WASHINGTON--(BUSINESS WIRE)--March 14, 2005--Radio One, Inc. (NASDAQ:ROIAK and ROIA) today announced that its President and CEO, Alfred C. Liggins III, has repaid in full all loans extended to him by the Company. As previously disclosed, the Company extended a loan to Mr. Liggins in the principal amount of approximately $21.1 million in connection with his employment agreement. This loan was made to enable him to purchase 1,500,000 shares of the Company's Class D common stock. The promissory note underlying the loan permitted repayment using cash and/or Radio One common stock. In December 2004, Mr. Liggins made a payment of $2.0 million in cash and in February 2005, he made a payment of approximately $17.8 million using 1,125,000 shares of the Company's Class D common stock that were issued to him pursuant to the loan. All shares transferred in payment of the loan have been retired by the Company. The remaining loan balance of approximately $6.0 million was repaid in cash on March 8, 2005. On March 8, 2005, Mr. Liggins also repaid a second loan in the principal amount of $380,000 with a cash payment of approximately $549,000.

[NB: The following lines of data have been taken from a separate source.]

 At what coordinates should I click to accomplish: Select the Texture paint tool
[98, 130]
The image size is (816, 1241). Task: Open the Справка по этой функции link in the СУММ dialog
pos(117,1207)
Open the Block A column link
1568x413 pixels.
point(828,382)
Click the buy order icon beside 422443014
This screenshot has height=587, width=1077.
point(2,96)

Radio One, Inc. ( is the nation's seventh largest radio broadcasting company (based on 2004 net broadcast revenue) and the largest company that primarily targets African-American and urban listeners. Radio One owns and/or operates 69 radio stations located in 22 urban markets in the United States and reaches more than 13 million listeners every week. Radio One also owns approximately 36% of TV One, LLC, an African-American targeted cable network, which is a joint venture with Comcast Corporation and DIRECTV. Additionally, Radio One programs "XM 169 The POWER" on XM Satellite Radio and owns of 51% of Reach Media, Inc., owner of the Tom Joyner Morning Show and other businesses associated with Tom Joyner, a leading urban media personality.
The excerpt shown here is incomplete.